Robin's Adventures

Morocco, Spain, & Portugal
A Picturesque Adventure

Evora Cathedral

The Evora Cathedral, which was built between 1186 and 1250, is the largest medieval cathedral in Portugal. This impressive building is made completely of rose granite. Gothic style statues of the apostles, which were added in 1330, surround the door at the main entrance to the cathedral.

Cathedral Interior

The cathedral interior was remodeled several times over the years. The most recent remodel of the main chapel was in the early 18th century. There are two beautiful rose windows as well as some paintings by Italian artist Agostino Masucci.

Roman Temple

The Roman Temple of Evora, which was built in 1 AD, has had a very interesting history. The temple was destroyed by invaders in the 5th century and the columns were removed in 1467 and used in the construction of a tower of a castle. This building was later used as a butcher shop until 1836.

During the late 19th century the columns were restored to the original site and the remains of the temple are now a tourist attraction.

Cooking School

We spent a wonderful afternoon at a Portuguese cooking class. The class was held in a large modern kitchen located in an 18th century family home. The cooking was not just about the smells and the flavors, it was also about the delightful cultural and historical perspective in the teacher's stories that brought each of the recipes to life.

More Cooking School

Sofia, was a gracious hostess and an amazing teacher. Most of the ingredients came from her garden and were fresh and flavorful. We made a cheese and honey appetizer, several types of salads and vegetable side dishes, chicken with a traditional Portuguese stuffing, and an excellent rolled orange cake with jam.
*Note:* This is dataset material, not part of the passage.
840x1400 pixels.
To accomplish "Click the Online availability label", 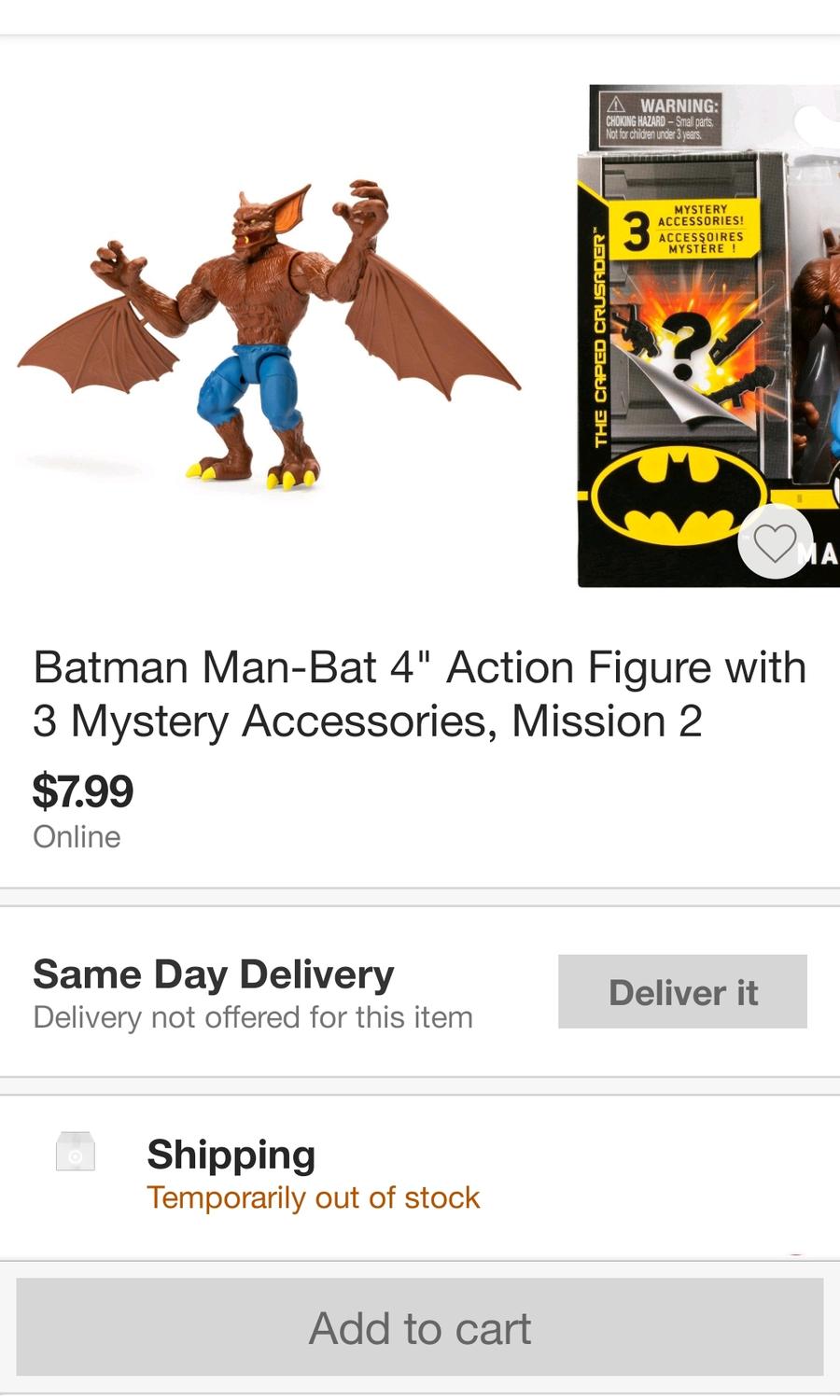I will pyautogui.click(x=77, y=836).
One of the most interesting things we cooked was alheira, a type of sausage referred to as "Jewish sausage." This sausage was invented in 1497 by Portuguese Jews who were given the choice of converting to Christianity or leaving Portugal. Many claimed to have converted, but secretly practiced Judaism.

Sausage, whose main ingredient was pork, was a staple food during this time period. In order to blend in and not attract the attention of the Portuguese inquisition, the Jews began to prepare sausages made with vegetables or chicken mixed with bread. The Jews would hang the sausage to cure and the authorities would pass them by thinking they must be good Christians.

Cooking School Adventures

Queluz Palace

Our last day in Portugal began with a visit to the National Palace of Queluz. This elegant palace, often referred to as the Versailles of Portugal, was built as a royal residence for Queen Maria I and her husband Dom Pedro III. Maria was actually Dom Pedro's niece, and 17 years younger than him.

In 1786, after the death of her husband, Maria started to descend into a state of madness. She was confined to her room and kept away from the public eye. Although she retained her crown until her death in 1816, their son actually ruled in her name as the Prince Regent.

More Queluz Palace

The interior of Queluz Palace was lavishly decorated. The ballroom, for example has a great deal of gilding on the walls and ceiling.

There was a chapel in the palace because Maria and Dom Pedro were very religious and attended mass several times each day.

The bedrooms also had all of the latest conveniences, such as a cabinet with a chamber pot so the royal couple could take care of personal business.

Still More Queluz Palace

Portuguese azulejo tiles, which were prevalent throughout the palace, were most exquisite in the Sala das Mangas. The walls in this room were filled with tiled scenes, mostly in blues, whites, and yellows.

The Hall of Ambassadors, also known as the Throne Room, is one of the largest rooms in the palace.

National Palace of Pena

Pena Palace began in 1511 as a small chapel and monastery, but it was damaged by lightning and then very severely damaged by the Lisbon earthquake of 1755. King Ferdinand II, in 1838, acquired this badly damaged abandoned property and began to renovate and add on to the structure to create a very unique castle.

The castle itself is a mishmash of different styles and looks as though someone took bits and pieces from various different castles and threw them together into one structure. Some pieces look like a medieval castle complete with towers and parapets, other sections look like Moorish towers with domes. To add to this eclectic flavor, different sections of the castle were painted in different colors.